__YOUR INSTRUCTIONS__.
If a line in the records below contains the word "width", copy it out.

__DATA IN THIS EXERCISE__.
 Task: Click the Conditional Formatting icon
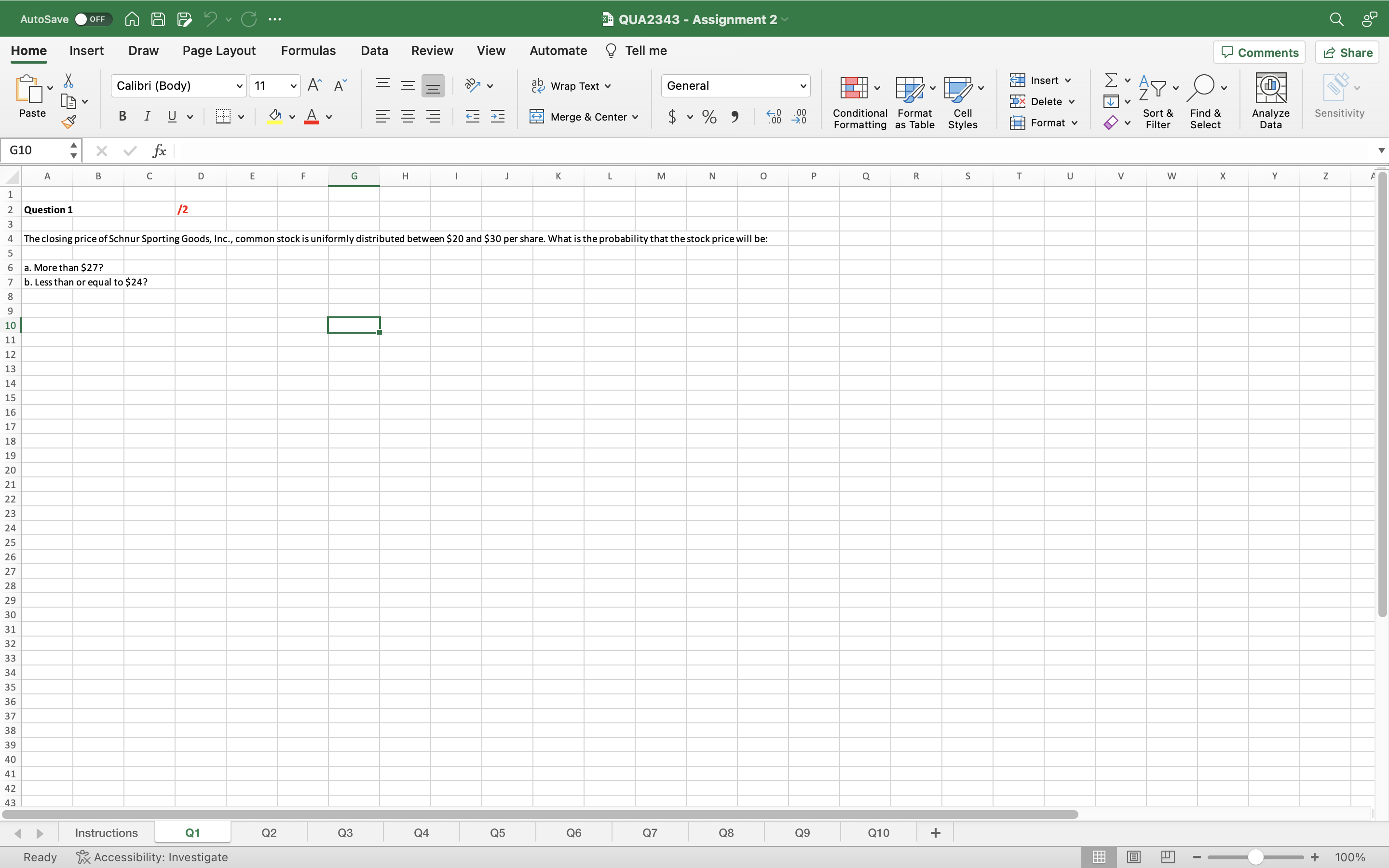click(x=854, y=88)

...

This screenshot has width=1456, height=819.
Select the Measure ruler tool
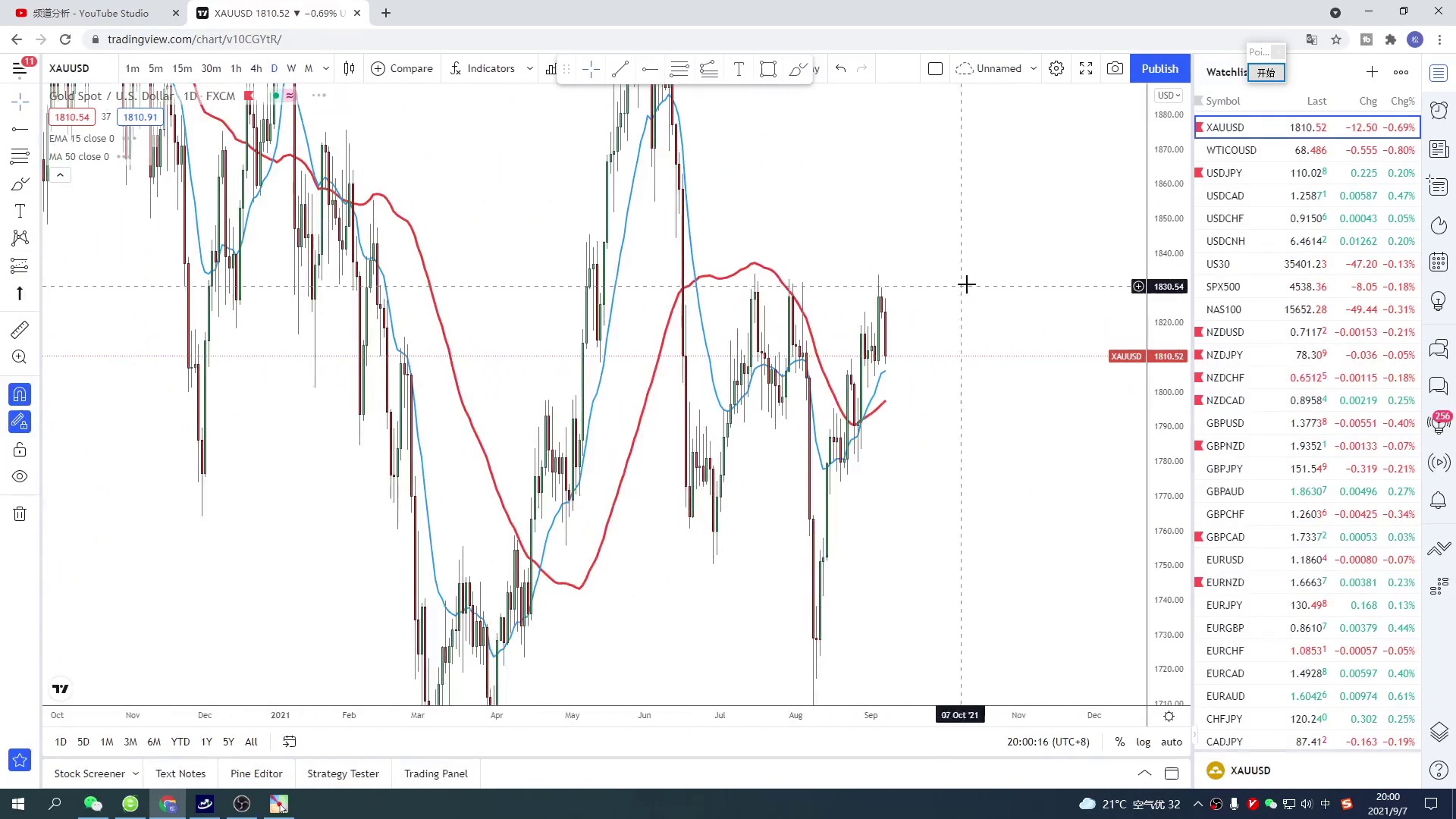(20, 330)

---

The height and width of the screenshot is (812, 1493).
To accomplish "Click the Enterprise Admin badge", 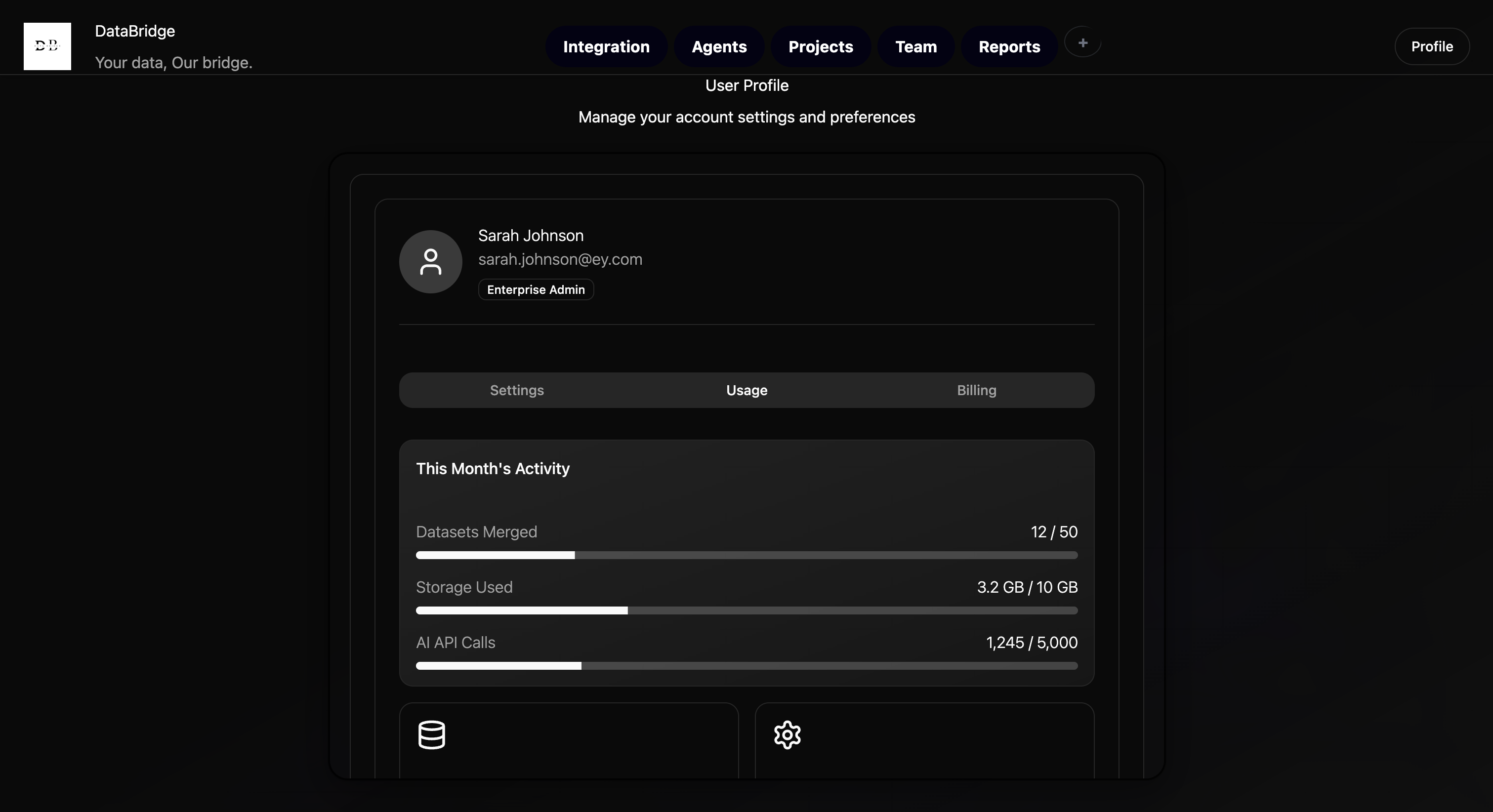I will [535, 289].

__THE COMPLETED TASK__.
This screenshot has width=1456, height=819.
The height and width of the screenshot is (812, 1493).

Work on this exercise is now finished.